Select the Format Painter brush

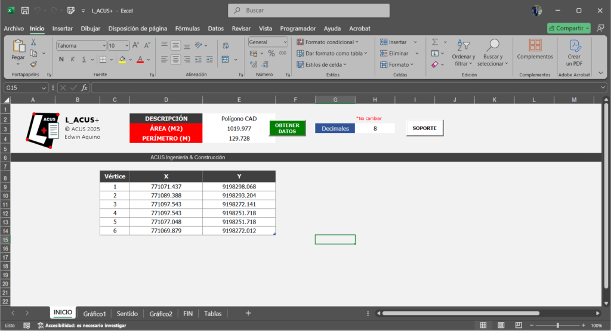pyautogui.click(x=33, y=64)
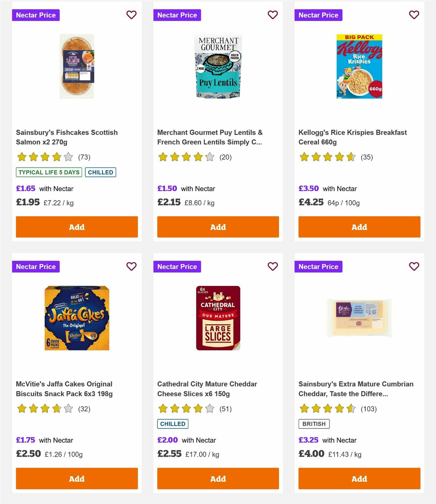Click the heart icon on Cathedral City Cheese Slices
The width and height of the screenshot is (436, 504).
(x=273, y=266)
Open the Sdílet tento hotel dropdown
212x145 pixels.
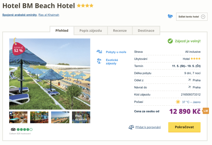click(x=192, y=17)
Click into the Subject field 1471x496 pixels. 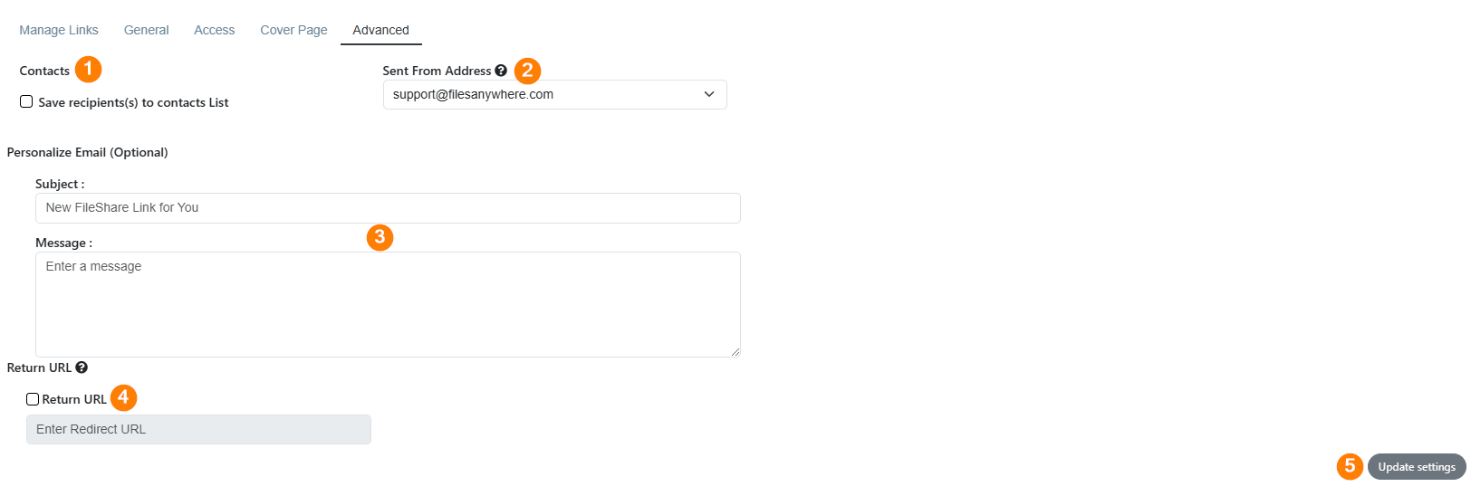(388, 208)
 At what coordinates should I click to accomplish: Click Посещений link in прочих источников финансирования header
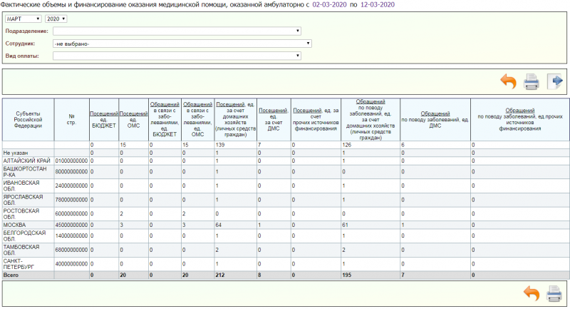pos(306,111)
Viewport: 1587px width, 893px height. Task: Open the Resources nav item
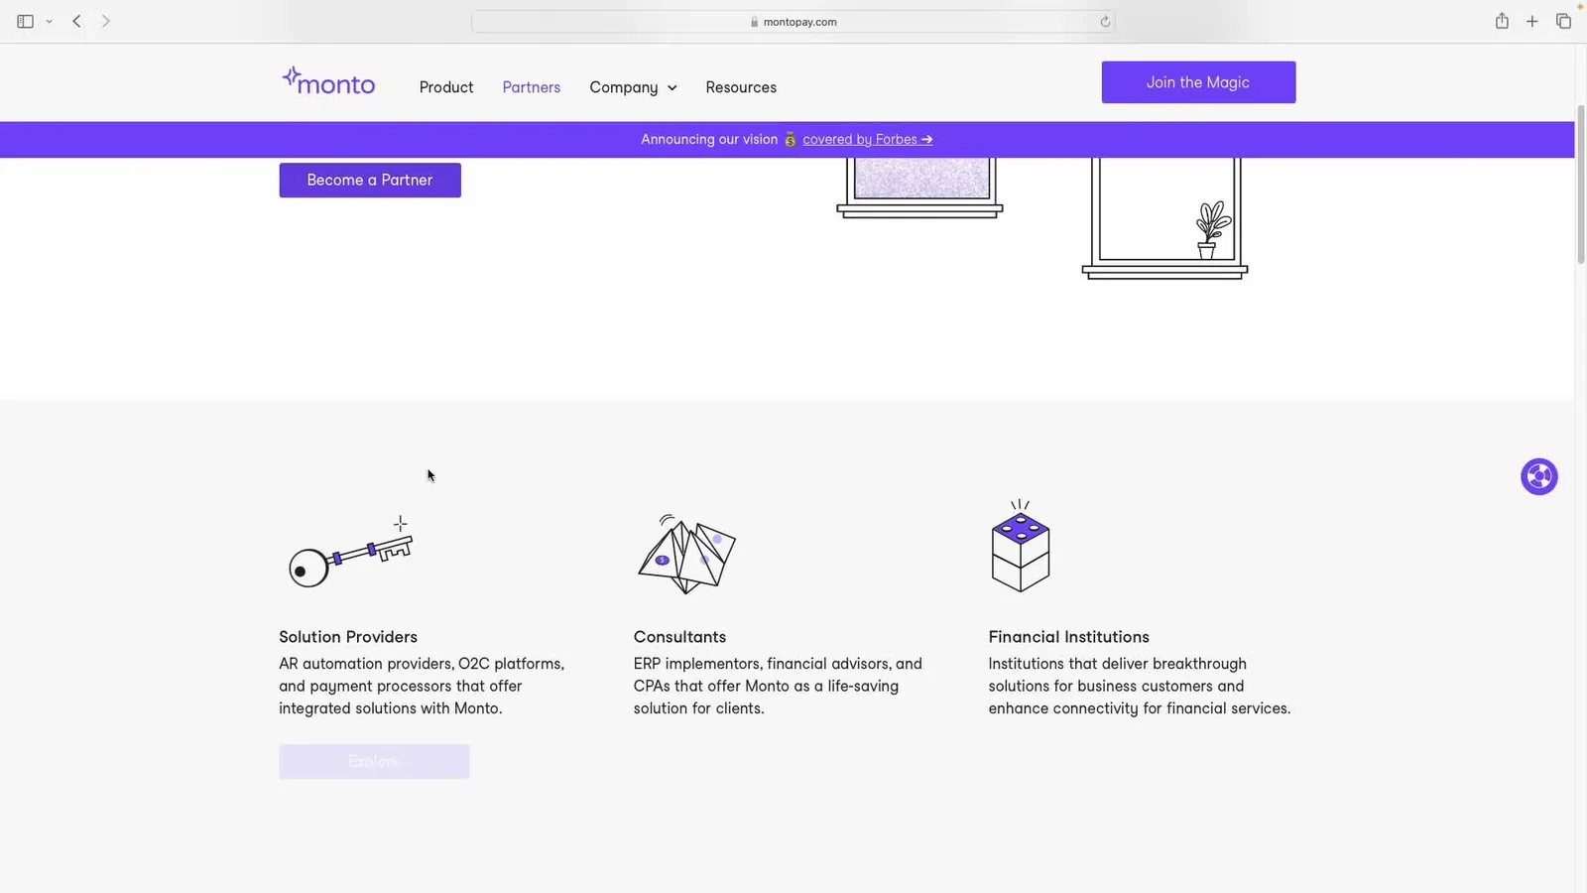[x=741, y=87]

----

**Problem requirements**
Copy, without the pictures, exactly the lines from the line with "At what coordinates" through the end of the material above, both ends included.

**Finished exercise**
 At what coordinates should I click to accomplish: Click Посещений link in прочих источников финансирования header
pos(306,111)
Viewport: 1587px width, 893px height. Task: Open the Resources nav item
[x=741, y=87]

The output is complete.